TASK DESCRIPTION: Starting with the line with "Decrease decimal places" and going on through the line with "point(834,170)", reproduce those records with "Decrease" substituted by "Increase" and everything else left unchanged. Leave the pictures out of your answer.

EXTRACTED ENTRIES:
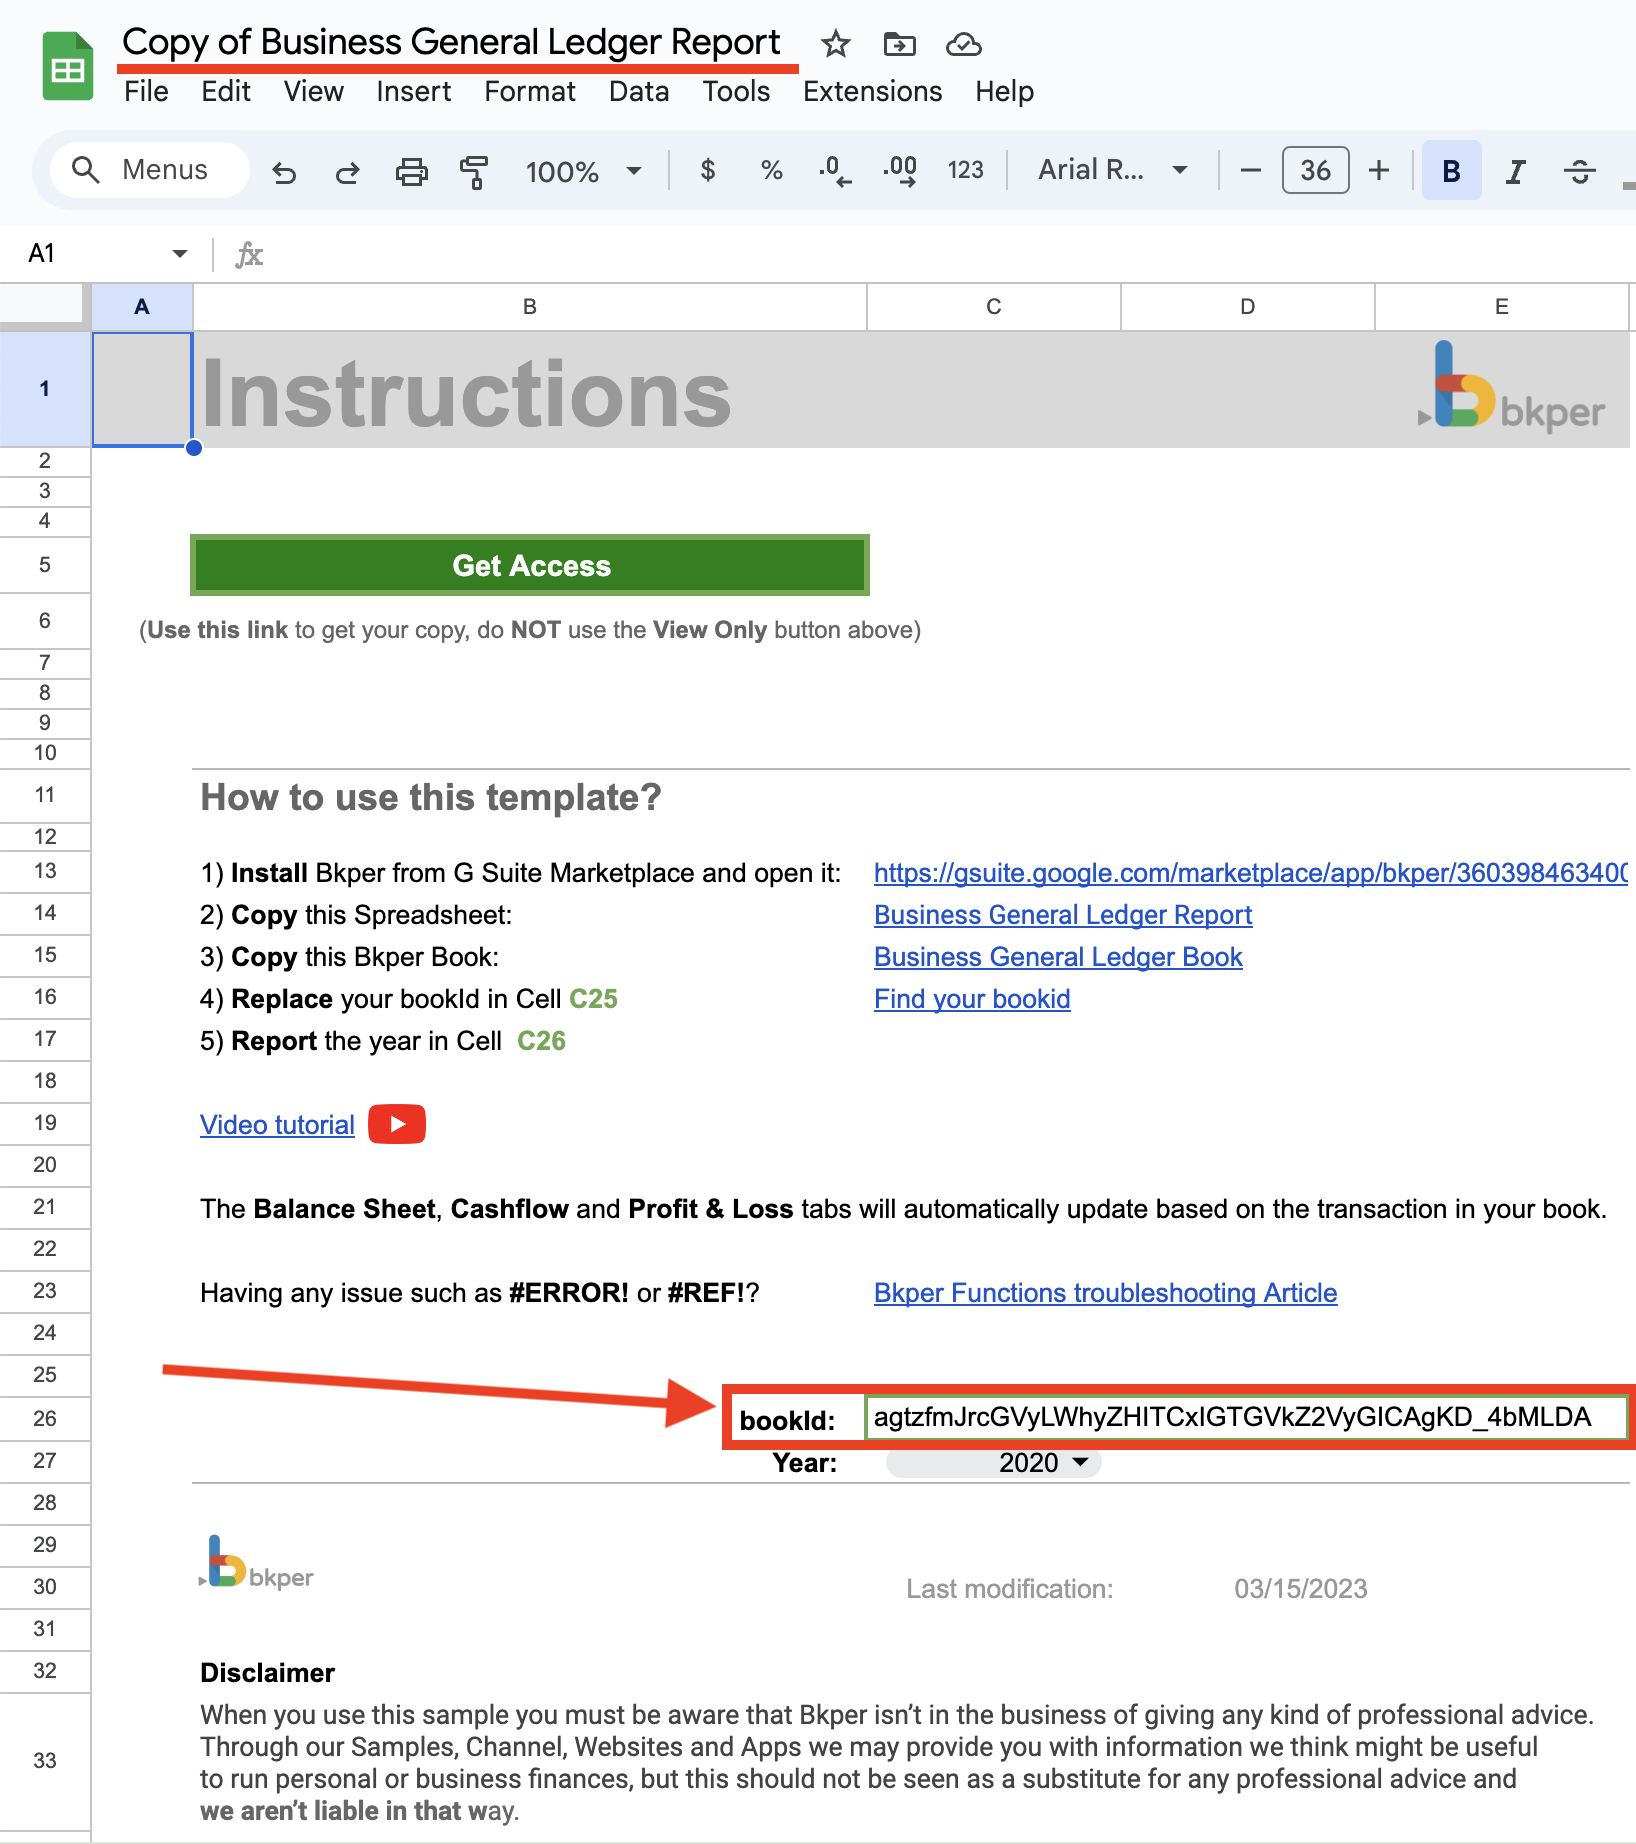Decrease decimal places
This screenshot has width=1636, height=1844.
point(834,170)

* * *

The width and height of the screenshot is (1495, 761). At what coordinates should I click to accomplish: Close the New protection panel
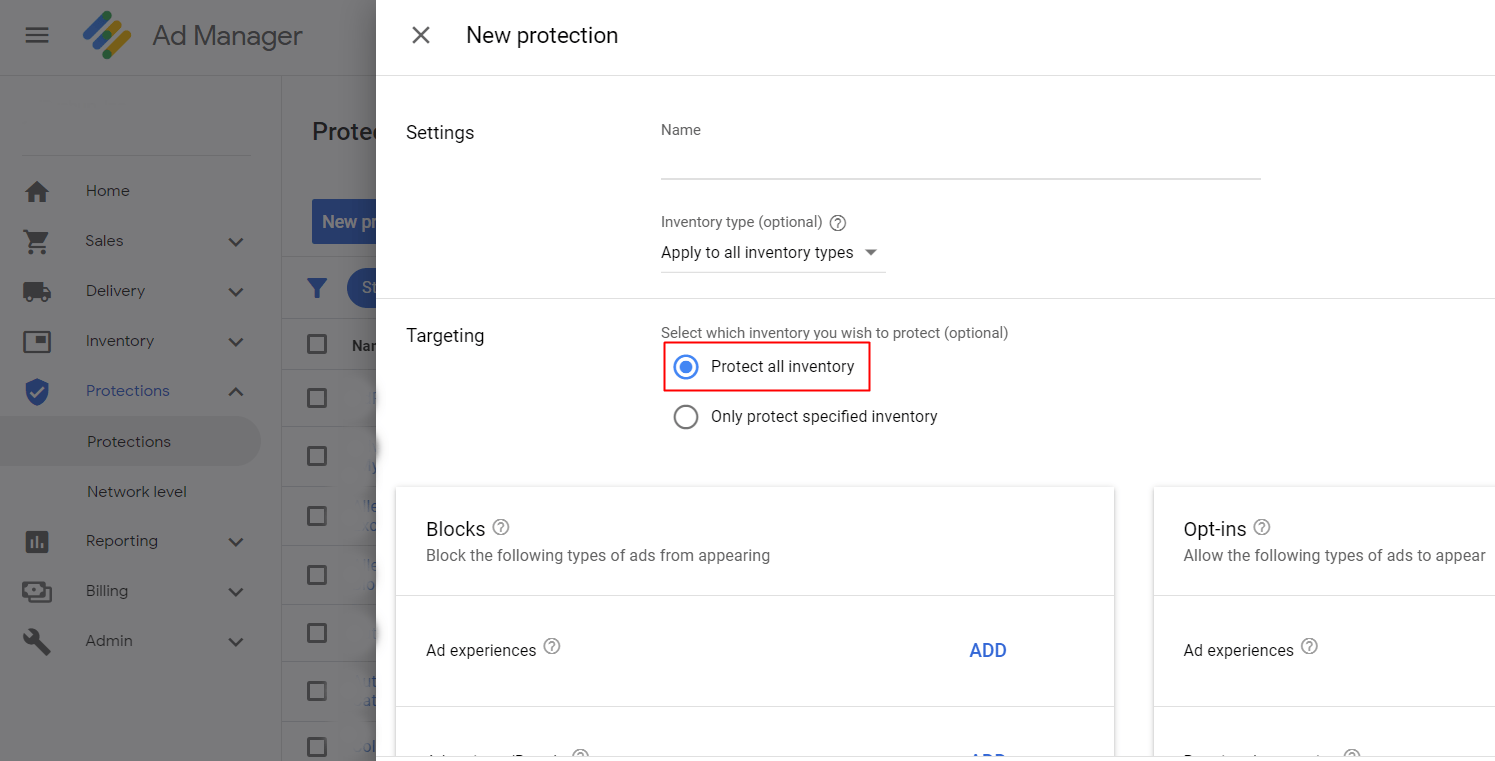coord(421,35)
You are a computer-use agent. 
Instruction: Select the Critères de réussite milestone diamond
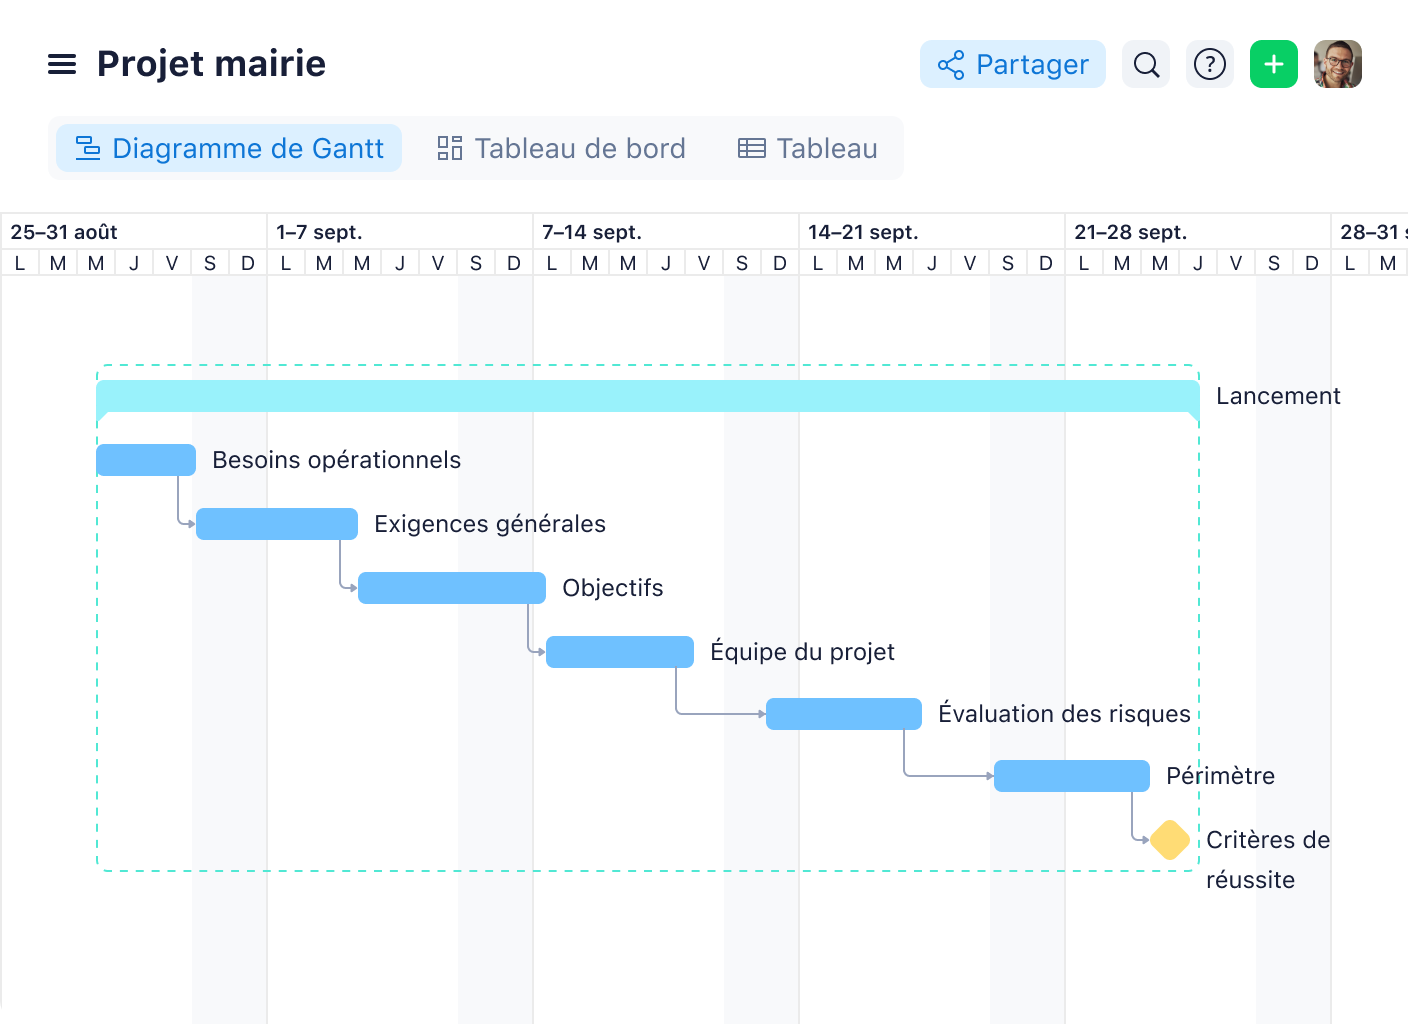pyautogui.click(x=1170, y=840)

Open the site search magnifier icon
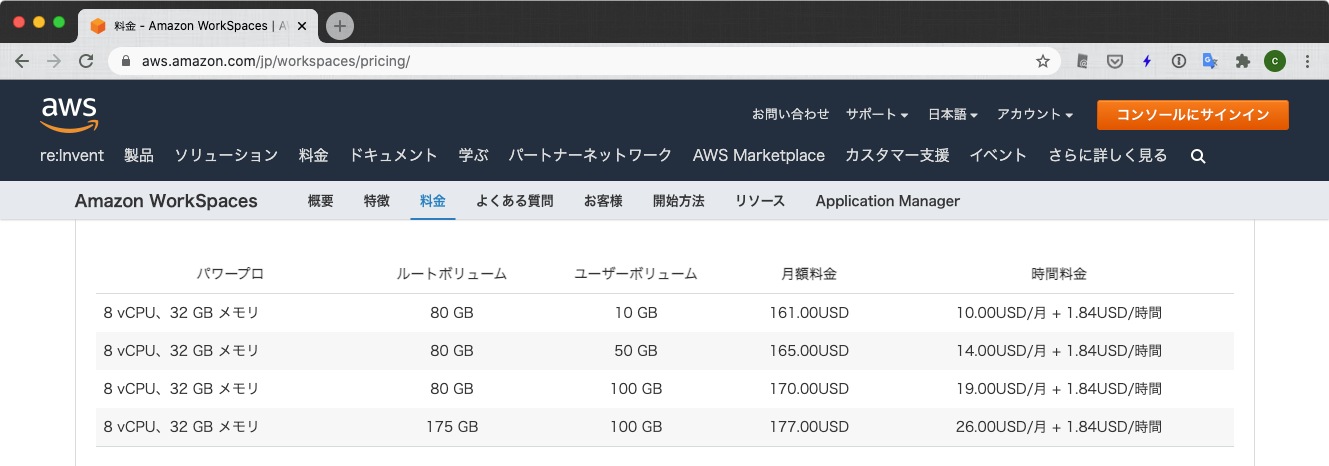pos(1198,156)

RESULT:
Increase decimal places
This screenshot has width=1636, height=1844.
point(834,170)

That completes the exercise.